Content starts

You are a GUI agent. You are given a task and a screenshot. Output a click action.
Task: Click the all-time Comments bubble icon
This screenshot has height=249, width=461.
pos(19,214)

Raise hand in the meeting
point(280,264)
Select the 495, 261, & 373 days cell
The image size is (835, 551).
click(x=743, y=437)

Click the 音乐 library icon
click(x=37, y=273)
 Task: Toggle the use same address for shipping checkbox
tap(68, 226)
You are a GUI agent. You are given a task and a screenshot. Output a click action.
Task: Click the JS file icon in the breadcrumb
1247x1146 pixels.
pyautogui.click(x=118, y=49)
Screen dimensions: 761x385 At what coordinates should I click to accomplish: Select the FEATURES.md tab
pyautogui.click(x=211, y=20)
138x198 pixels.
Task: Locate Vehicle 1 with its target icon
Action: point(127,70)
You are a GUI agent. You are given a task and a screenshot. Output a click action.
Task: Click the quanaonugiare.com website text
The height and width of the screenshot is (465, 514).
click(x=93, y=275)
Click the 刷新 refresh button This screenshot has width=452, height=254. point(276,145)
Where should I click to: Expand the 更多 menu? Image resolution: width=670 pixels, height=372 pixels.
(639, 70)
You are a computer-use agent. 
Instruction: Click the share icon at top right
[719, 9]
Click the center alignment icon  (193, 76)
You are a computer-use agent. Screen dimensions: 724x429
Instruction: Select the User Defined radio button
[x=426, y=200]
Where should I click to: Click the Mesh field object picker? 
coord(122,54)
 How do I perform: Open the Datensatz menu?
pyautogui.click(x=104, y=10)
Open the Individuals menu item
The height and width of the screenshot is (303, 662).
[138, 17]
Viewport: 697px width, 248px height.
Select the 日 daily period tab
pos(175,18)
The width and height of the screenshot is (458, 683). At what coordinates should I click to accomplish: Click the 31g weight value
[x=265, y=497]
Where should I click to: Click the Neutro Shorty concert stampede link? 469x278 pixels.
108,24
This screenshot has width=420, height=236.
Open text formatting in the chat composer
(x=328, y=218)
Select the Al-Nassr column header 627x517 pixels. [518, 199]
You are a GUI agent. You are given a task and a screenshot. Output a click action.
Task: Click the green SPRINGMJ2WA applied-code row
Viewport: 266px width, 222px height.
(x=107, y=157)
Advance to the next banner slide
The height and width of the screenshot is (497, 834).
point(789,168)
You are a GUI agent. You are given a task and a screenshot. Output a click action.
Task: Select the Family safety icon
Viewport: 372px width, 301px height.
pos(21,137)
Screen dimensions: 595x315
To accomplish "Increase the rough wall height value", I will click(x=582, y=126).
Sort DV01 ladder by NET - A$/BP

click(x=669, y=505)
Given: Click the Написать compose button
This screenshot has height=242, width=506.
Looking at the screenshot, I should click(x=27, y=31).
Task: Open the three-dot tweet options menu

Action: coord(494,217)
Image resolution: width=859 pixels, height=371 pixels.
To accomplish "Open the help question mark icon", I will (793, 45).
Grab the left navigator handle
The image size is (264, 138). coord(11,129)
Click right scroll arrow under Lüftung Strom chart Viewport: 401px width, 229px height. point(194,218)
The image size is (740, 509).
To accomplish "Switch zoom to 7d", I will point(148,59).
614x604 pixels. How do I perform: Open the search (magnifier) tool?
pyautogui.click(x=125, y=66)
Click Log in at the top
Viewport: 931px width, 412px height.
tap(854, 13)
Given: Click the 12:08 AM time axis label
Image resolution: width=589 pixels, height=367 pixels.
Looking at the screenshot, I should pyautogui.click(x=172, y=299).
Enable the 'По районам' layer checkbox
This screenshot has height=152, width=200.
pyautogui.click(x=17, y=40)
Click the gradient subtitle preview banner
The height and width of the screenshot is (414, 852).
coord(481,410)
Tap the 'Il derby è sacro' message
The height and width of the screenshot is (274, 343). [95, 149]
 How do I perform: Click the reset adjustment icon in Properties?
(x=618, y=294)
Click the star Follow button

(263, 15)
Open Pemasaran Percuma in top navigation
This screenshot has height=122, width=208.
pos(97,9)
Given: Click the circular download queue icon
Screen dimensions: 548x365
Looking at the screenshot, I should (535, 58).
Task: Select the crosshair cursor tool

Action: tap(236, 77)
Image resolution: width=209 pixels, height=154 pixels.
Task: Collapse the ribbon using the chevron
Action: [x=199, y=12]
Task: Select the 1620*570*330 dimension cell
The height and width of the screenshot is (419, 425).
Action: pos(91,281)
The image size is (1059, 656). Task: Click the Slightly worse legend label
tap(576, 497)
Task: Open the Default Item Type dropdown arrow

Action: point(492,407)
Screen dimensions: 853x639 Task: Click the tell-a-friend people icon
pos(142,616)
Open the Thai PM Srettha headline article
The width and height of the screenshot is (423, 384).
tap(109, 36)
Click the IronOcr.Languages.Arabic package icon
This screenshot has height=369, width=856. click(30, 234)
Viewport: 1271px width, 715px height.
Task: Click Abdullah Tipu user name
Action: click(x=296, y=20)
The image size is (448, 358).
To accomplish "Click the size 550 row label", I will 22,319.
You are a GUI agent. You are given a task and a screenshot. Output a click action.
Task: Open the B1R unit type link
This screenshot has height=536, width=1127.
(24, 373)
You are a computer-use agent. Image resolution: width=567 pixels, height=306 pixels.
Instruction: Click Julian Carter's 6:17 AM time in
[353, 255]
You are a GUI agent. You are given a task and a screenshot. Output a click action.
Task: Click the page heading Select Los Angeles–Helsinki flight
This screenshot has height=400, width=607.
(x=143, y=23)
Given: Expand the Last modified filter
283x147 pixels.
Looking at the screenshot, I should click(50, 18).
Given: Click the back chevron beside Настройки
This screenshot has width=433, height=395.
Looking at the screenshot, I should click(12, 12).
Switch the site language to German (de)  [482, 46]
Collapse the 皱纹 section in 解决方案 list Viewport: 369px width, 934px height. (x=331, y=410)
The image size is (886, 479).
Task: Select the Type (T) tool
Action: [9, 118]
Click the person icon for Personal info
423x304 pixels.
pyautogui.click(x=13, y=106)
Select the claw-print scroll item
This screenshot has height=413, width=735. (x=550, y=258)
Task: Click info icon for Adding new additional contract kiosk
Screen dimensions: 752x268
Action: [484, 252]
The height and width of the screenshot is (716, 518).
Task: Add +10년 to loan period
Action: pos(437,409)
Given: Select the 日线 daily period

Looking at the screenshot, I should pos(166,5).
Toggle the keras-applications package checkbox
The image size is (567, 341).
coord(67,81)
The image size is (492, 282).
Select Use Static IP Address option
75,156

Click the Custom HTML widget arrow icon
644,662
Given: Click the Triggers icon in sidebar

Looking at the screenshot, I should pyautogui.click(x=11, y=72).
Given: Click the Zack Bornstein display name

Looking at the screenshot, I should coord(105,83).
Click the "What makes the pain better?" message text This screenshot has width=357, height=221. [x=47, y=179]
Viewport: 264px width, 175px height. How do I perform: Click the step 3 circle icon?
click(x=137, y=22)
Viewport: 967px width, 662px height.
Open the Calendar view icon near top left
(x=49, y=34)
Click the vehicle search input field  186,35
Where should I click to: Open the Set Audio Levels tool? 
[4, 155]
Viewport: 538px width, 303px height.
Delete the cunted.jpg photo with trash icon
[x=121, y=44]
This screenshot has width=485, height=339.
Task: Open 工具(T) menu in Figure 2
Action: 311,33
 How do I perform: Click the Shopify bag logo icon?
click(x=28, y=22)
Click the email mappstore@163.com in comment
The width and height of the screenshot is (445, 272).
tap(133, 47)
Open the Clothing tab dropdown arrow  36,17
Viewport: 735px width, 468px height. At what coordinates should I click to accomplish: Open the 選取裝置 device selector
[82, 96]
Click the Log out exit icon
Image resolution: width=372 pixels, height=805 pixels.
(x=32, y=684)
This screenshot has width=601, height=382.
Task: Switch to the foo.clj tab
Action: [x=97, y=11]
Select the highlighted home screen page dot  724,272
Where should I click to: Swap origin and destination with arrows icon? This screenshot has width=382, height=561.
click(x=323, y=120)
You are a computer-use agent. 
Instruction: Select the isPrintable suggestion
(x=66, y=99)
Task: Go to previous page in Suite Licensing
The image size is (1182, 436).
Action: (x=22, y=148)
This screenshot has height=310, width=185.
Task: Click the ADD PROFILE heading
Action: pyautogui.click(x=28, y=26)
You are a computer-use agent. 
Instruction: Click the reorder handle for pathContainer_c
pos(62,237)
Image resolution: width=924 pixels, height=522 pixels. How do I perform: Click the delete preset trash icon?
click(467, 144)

Content ends

Description of the task
Given the records above, restate word for word only the lines starting at the one with "Screen dimensions: 595x315" and ending at the one with "Given: Click the 12:08 AM time axis label".

Answer for this exercise
Screen dimensions: 595x315
To accomplish "Increase the rough wall height value", I will click(x=582, y=126).
Sort DV01 ladder by NET - A$/BP

click(x=669, y=505)
Given: Click the Написать compose button
This screenshot has height=242, width=506.
Looking at the screenshot, I should click(x=27, y=31).
Task: Open the three-dot tweet options menu

Action: coord(494,217)
Image resolution: width=859 pixels, height=371 pixels.
To accomplish "Open the help question mark icon", I will (793, 45).
Grab the left navigator handle
The image size is (264, 138). coord(11,129)
Click right scroll arrow under Lüftung Strom chart Viewport: 401px width, 229px height. point(194,218)
The image size is (740, 509).
To accomplish "Switch zoom to 7d", I will point(148,59).
614x604 pixels. How do I perform: Open the search (magnifier) tool?
pyautogui.click(x=125, y=66)
Click Log in at the top
Viewport: 931px width, 412px height.
tap(854, 13)
Given: Click the 12:08 AM time axis label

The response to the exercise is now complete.